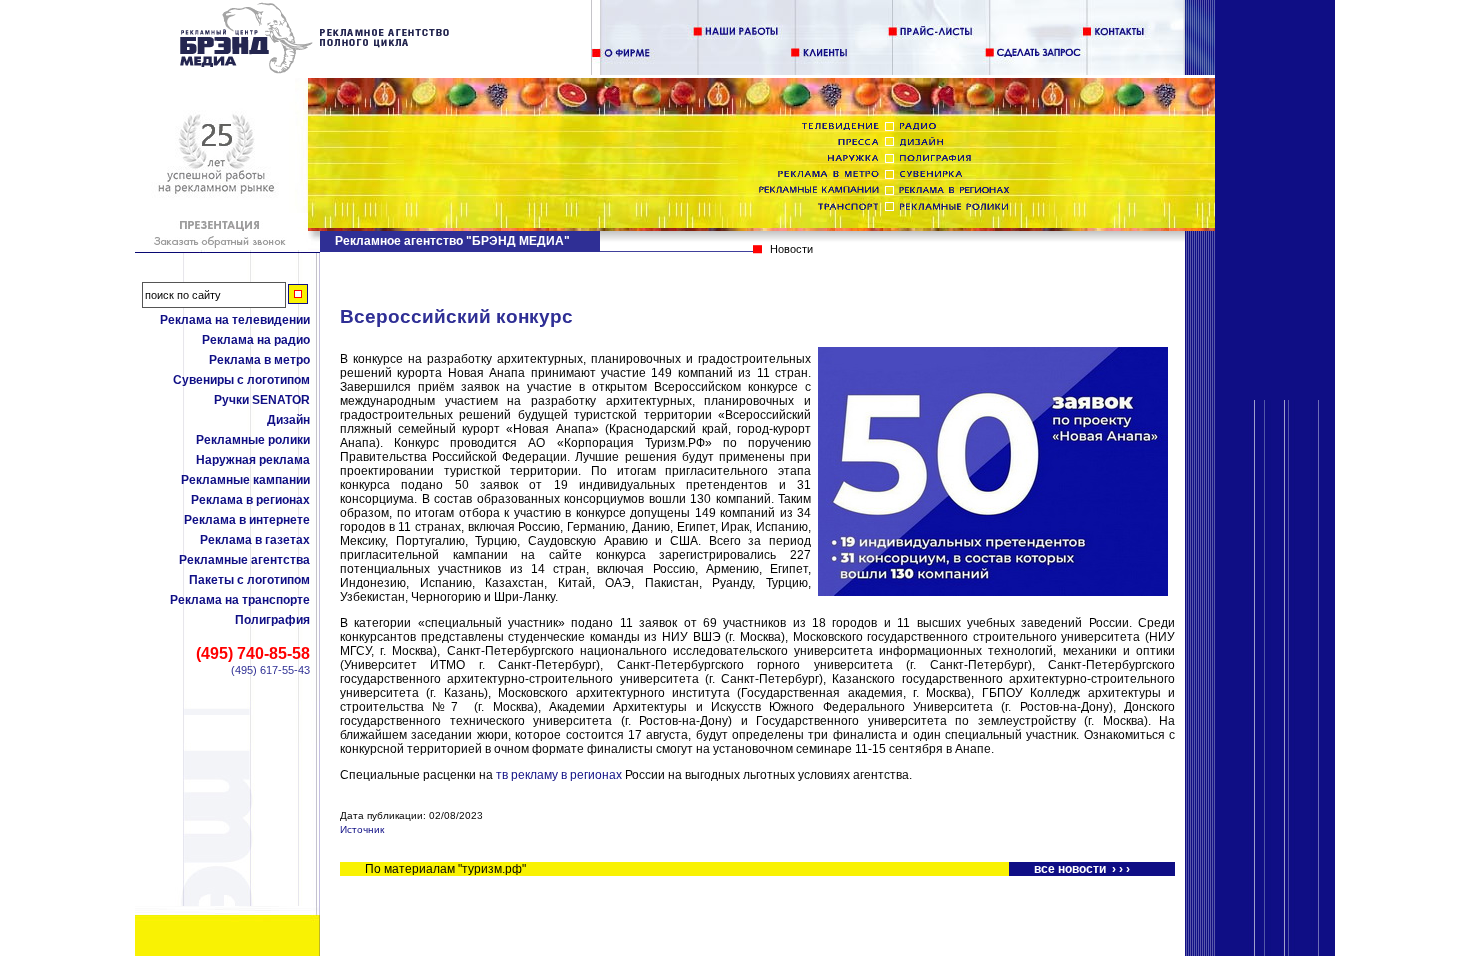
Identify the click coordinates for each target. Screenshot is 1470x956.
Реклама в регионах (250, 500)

+--

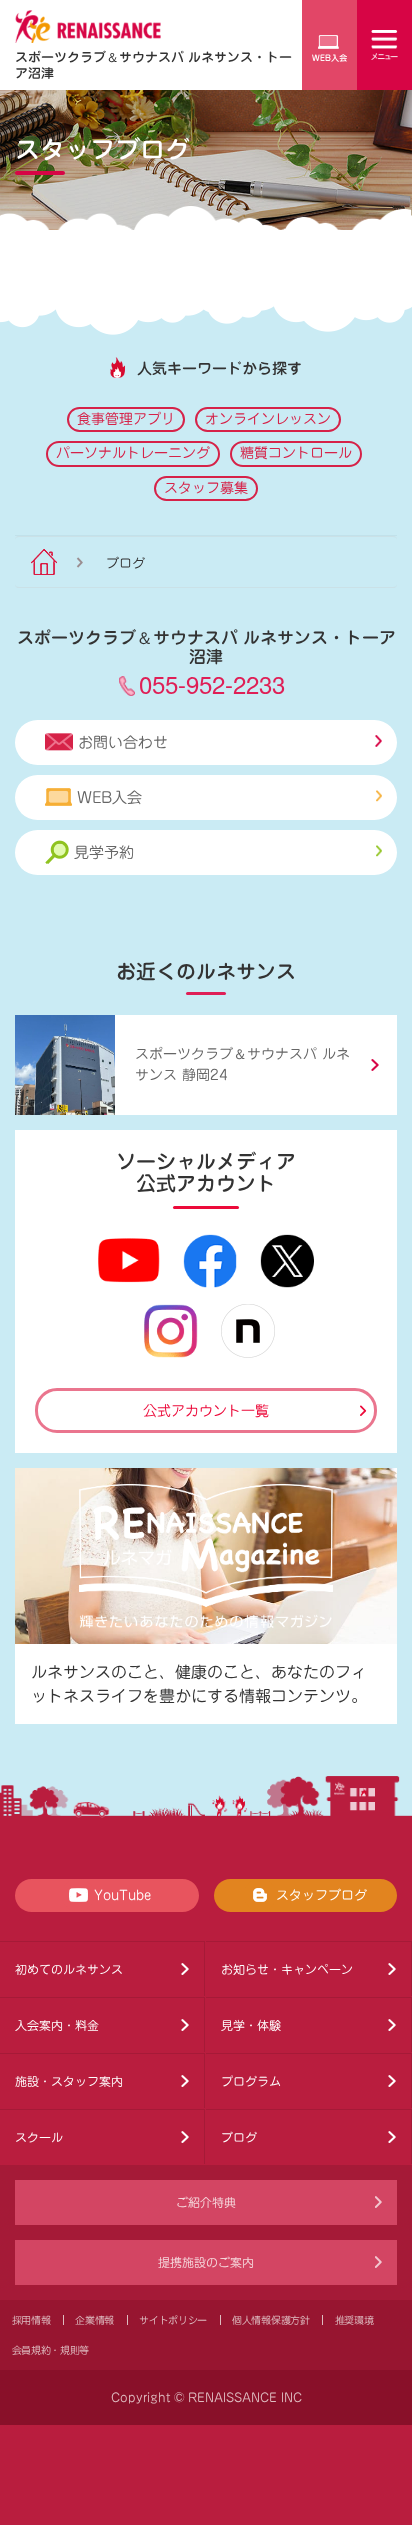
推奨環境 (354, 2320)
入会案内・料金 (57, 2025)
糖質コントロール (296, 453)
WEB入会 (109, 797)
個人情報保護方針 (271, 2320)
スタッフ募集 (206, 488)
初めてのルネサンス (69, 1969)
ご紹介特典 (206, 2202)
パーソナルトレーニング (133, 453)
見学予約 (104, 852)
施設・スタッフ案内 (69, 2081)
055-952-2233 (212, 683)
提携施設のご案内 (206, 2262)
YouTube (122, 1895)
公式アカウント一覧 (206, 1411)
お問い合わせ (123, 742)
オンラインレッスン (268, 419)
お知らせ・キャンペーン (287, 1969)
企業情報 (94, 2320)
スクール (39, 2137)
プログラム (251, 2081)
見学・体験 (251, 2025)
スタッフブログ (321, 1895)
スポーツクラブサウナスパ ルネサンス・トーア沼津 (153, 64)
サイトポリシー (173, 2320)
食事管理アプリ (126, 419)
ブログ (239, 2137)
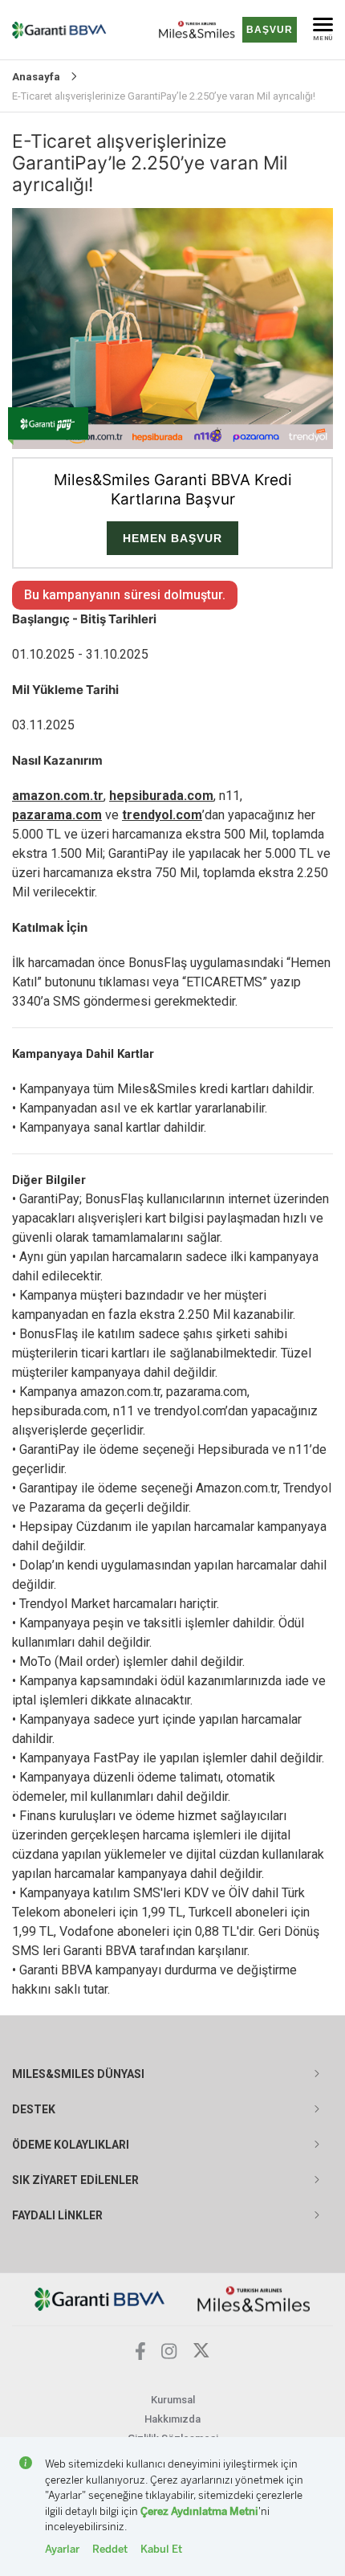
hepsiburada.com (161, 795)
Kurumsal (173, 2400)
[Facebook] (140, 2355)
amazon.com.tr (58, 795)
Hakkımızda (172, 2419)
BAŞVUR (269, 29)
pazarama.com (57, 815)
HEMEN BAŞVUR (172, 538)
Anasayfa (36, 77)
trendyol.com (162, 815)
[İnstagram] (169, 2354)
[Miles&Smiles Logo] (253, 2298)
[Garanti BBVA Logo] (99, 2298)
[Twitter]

+--

• [What is needed]:
Lines that hold "Logo" are the ones to copy, so pick each out from the data.

• [Result below]:
[Miles&Smiles Logo] (253, 2298)
[Garanti BBVA Logo] (99, 2298)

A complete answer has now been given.